▶ [YOUR OBJECTIVE]
Copy, exactly and without additions, every line in the records below from the one holding "Launch AnTuTu Benchmark" through the one holding "Given: Switch to the moon dark theme", both ends included.

▶ [DATA PROVIDED]

━━━━━━━━

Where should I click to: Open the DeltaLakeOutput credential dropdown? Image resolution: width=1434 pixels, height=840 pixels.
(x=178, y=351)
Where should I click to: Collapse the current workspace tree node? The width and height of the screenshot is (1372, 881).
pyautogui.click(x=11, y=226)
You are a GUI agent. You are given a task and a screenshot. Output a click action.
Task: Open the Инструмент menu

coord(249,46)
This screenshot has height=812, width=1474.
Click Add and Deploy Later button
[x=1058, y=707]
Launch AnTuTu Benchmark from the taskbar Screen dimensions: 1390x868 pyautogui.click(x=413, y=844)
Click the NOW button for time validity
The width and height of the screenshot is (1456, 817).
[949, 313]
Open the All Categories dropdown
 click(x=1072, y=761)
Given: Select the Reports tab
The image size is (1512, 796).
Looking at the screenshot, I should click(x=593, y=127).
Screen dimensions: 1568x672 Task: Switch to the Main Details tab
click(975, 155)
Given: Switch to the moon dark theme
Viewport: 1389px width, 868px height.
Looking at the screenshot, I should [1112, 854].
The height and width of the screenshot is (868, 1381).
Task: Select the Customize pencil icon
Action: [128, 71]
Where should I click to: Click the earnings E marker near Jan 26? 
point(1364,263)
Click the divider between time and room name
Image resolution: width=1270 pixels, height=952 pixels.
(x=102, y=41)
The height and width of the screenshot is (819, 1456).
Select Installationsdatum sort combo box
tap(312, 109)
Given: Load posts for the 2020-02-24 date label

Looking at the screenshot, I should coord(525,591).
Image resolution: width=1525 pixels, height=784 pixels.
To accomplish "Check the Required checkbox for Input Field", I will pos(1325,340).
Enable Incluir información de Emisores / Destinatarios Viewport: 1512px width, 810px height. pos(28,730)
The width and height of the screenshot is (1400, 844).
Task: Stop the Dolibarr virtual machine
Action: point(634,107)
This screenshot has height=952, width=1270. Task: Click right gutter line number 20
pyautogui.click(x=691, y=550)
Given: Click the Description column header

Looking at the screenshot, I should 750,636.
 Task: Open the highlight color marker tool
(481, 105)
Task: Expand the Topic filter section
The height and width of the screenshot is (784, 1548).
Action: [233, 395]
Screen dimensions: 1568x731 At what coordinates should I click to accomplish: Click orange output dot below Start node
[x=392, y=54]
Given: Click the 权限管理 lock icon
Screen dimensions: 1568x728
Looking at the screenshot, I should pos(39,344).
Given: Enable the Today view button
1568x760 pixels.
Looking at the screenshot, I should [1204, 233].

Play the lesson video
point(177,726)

━━━━━━━━

▶ [REPLY]
Launch AnTuTu Benchmark from the taskbar Screen dimensions: 1390x868 pyautogui.click(x=413, y=844)
Click the NOW button for time validity
The width and height of the screenshot is (1456, 817).
[949, 313]
Open the All Categories dropdown
 click(x=1072, y=761)
Given: Select the Reports tab
The image size is (1512, 796).
Looking at the screenshot, I should click(x=593, y=127).
Screen dimensions: 1568x672 Task: Switch to the Main Details tab
click(975, 155)
Given: Switch to the moon dark theme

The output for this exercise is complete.